- [DEINE AUFGABE]: Schreib Zeilen aus dem Material unten Wort für Wort ab: Fang bei der Zeile mit „You are a computer-use“ an und hör mit der Zeile mit „pyautogui.click(x=96, y=34)“ auf, beide gehören dazu. Lass die Bilder in deiner Antwort weg.

- [AUSGANGSMATERIAL]:

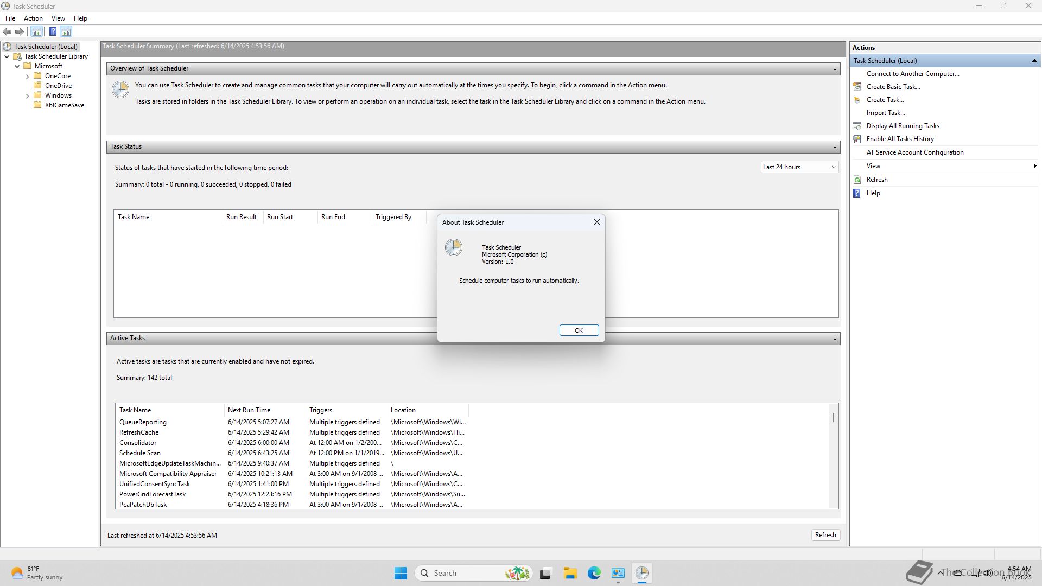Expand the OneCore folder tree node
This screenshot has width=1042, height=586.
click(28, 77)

...

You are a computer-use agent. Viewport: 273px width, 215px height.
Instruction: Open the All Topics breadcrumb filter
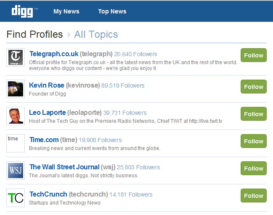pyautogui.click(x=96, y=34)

--

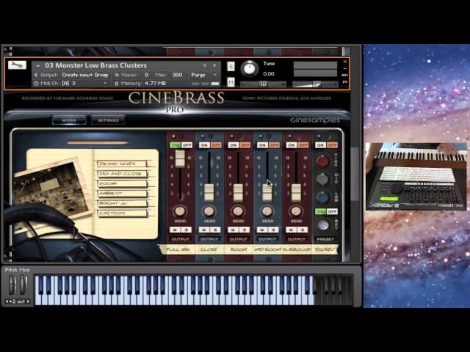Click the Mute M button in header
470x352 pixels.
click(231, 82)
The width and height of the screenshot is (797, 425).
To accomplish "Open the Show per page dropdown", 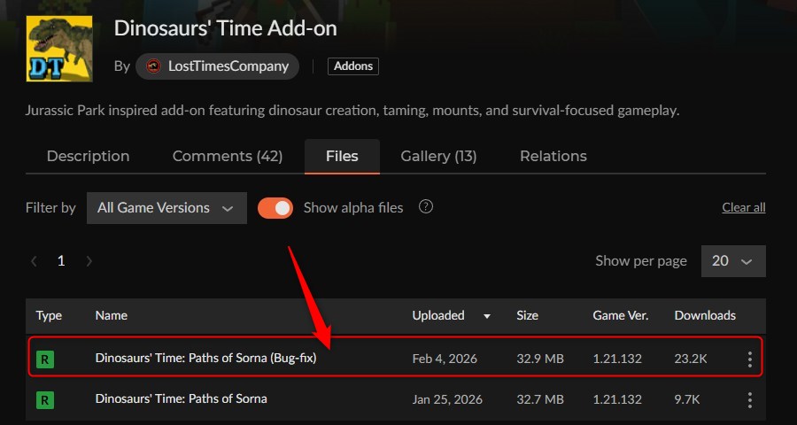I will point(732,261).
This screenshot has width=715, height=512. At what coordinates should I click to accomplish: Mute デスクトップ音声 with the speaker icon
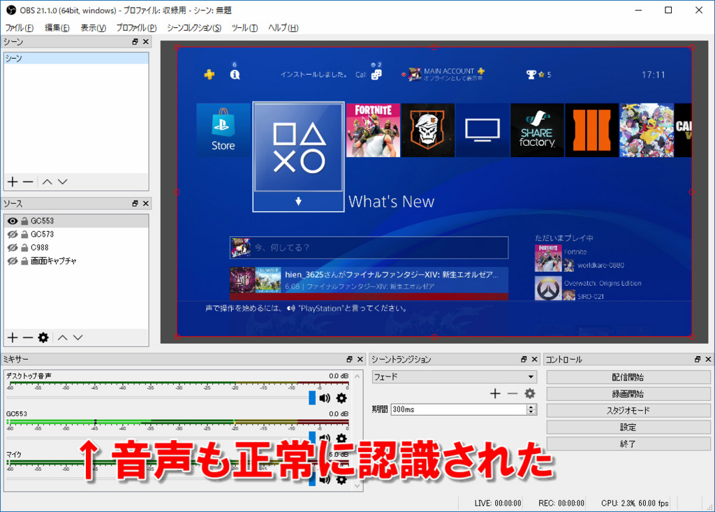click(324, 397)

- [ERLEDIGTE AUFGABE]:
You are a computer-use agent. Viewport: 273px width, 215px height.
Instruction: Open the All Topics breadcrumb filter
pyautogui.click(x=96, y=34)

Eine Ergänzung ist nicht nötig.